DO THIS:
Write out the records below word for word, starting at the line containing "Expand the triangle next to EURUSD,M15" and ending at the end of the records. Leave the pictures out of your answer.

[Dataset records]
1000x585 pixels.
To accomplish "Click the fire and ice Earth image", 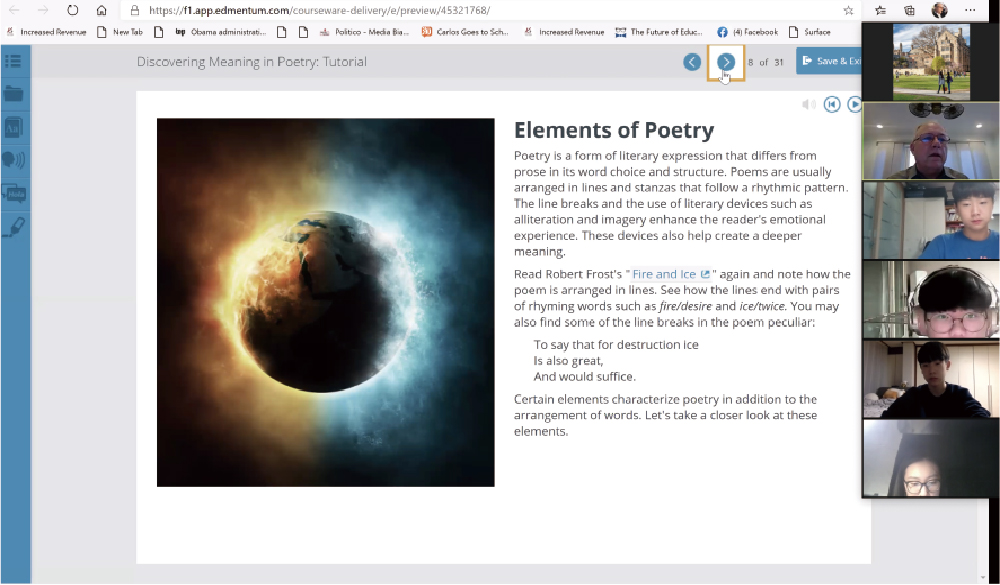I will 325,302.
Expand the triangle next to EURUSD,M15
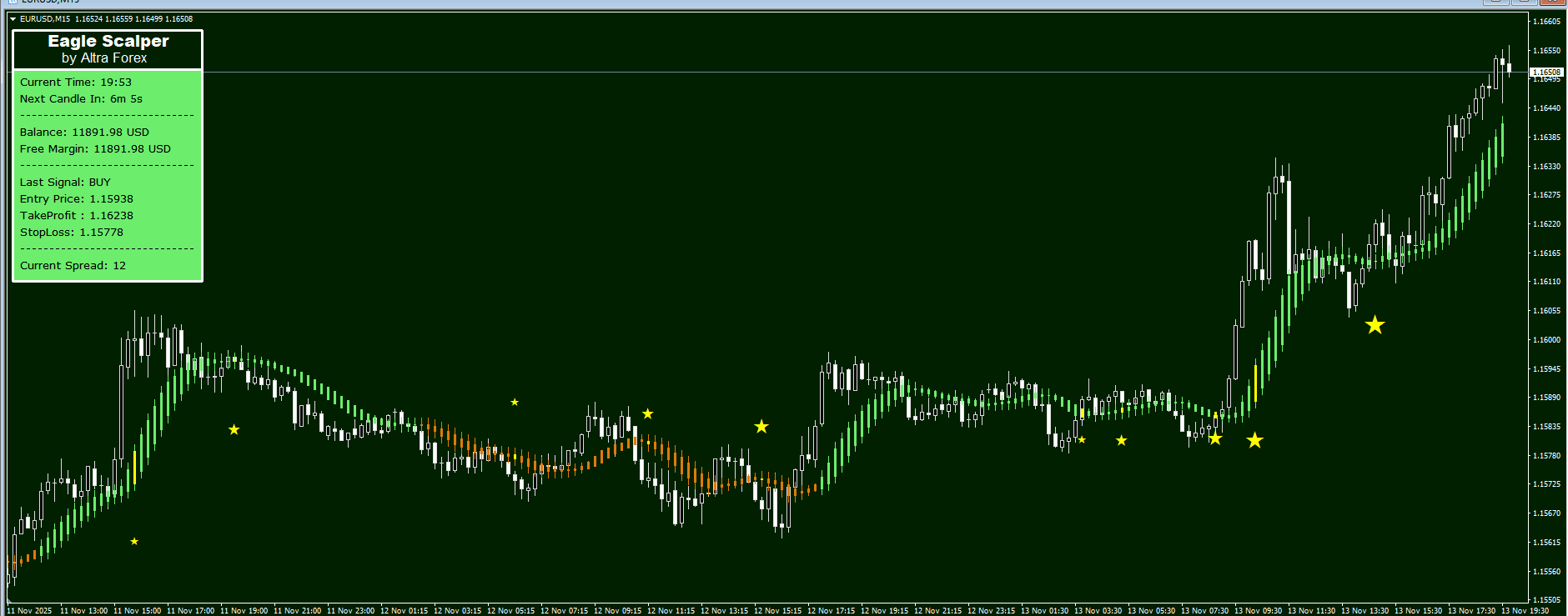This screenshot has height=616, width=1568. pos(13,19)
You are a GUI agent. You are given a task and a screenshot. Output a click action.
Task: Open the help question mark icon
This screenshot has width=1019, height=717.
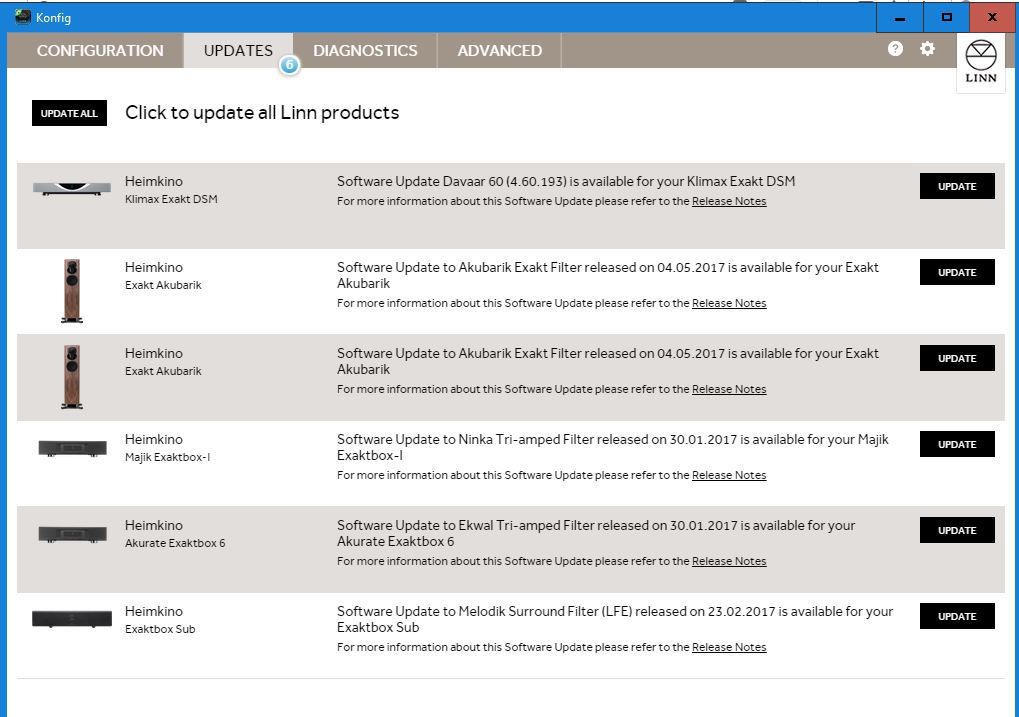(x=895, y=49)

EXERCISE RESPONSE:
Expand the triangle next to EURUSD,M15
This screenshot has height=616, width=1568. pos(13,19)
You are a GUI agent. You are given a task and a screenshot. Output a click action.
Task: Open the help question mark icon
This screenshot has width=1019, height=717.
(x=895, y=49)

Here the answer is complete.